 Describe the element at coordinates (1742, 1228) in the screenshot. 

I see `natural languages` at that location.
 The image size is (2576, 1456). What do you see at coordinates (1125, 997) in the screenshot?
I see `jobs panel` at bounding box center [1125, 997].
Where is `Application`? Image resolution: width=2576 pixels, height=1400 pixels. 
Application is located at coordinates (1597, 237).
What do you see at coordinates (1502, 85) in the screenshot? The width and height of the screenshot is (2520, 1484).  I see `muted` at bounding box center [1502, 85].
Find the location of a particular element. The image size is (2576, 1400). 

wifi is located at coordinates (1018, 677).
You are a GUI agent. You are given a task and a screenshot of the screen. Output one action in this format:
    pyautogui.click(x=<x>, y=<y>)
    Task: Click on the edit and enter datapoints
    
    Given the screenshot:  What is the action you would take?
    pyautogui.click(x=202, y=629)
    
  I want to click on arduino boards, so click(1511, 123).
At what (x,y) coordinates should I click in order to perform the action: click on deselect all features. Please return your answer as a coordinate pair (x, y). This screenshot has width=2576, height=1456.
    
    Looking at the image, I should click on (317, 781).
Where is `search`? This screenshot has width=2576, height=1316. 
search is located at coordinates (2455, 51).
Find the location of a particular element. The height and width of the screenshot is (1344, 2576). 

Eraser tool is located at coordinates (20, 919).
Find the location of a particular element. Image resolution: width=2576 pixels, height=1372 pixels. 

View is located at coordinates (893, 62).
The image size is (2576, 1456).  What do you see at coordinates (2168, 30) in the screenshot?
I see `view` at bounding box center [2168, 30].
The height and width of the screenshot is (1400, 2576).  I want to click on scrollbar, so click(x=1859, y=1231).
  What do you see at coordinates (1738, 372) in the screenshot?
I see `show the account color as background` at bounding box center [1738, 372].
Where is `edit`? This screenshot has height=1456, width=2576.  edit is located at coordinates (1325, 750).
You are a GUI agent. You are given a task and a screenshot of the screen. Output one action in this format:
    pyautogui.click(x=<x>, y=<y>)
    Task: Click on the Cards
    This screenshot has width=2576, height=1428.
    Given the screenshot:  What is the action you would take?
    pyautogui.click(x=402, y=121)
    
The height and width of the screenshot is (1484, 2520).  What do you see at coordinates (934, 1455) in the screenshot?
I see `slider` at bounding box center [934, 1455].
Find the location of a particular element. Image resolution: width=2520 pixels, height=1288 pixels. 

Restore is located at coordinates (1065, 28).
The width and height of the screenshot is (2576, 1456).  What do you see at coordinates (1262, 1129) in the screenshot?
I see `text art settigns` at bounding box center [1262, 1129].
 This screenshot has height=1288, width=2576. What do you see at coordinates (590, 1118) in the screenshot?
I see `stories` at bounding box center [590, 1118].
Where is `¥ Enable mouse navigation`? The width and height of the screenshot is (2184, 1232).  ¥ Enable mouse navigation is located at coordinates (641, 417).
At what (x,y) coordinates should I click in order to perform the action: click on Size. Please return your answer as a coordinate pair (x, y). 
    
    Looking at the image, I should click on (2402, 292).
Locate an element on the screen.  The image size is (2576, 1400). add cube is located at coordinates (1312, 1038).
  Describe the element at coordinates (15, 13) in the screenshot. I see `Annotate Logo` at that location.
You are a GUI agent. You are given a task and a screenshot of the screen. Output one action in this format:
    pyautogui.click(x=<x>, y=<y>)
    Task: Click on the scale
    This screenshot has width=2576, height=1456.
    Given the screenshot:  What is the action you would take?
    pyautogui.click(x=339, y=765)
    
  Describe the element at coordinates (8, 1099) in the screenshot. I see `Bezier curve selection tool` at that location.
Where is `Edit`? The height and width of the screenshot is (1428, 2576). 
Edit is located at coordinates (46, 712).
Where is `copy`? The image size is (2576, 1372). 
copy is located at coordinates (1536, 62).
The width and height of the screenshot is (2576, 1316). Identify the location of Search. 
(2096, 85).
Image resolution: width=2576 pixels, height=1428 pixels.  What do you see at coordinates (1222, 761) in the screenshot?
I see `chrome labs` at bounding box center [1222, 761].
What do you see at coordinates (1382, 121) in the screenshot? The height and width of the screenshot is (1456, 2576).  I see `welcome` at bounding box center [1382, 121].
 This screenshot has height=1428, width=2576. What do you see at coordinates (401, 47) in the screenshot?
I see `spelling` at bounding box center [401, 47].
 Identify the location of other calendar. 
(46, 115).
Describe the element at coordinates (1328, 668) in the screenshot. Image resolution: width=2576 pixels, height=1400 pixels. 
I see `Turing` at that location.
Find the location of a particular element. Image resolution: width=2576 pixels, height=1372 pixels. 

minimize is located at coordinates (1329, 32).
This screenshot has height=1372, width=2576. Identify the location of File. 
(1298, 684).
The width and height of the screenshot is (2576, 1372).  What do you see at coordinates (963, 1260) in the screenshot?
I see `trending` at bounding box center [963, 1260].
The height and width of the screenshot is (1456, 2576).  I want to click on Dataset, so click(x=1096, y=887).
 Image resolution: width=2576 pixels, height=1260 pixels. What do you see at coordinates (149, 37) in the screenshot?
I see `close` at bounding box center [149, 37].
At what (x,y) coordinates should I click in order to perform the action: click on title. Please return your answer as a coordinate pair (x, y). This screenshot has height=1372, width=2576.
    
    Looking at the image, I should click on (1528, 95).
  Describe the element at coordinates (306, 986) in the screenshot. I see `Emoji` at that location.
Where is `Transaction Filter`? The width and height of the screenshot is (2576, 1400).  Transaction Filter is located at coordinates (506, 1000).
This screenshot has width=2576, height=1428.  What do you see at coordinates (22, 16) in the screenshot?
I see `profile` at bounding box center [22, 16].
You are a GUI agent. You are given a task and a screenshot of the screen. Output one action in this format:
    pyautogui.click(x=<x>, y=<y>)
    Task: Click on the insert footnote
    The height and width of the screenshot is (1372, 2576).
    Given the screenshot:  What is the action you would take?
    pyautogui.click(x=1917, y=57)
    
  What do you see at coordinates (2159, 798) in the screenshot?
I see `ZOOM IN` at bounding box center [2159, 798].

• PROBLEM TO SOLVE:
Repeat the items above word for word, starting with the line that contains "What do you see at coordinates (1502, 85)" and going on through the line that contains "I want to click on arduino".

• RESPONSE:
What do you see at coordinates (1502, 85) in the screenshot? The width and height of the screenshot is (2520, 1484).  I see `muted` at bounding box center [1502, 85].
Find the location of a particular element. The image size is (2576, 1400). 

wifi is located at coordinates (1018, 677).
You are a GUI agent. You are given a task and a screenshot of the screen. Output one action in this format:
    pyautogui.click(x=<x>, y=<y>)
    Task: Click on the edit and enter datapoints
    
    Given the screenshot:  What is the action you would take?
    pyautogui.click(x=202, y=629)
    
  I want to click on arduino boards, so click(1511, 123).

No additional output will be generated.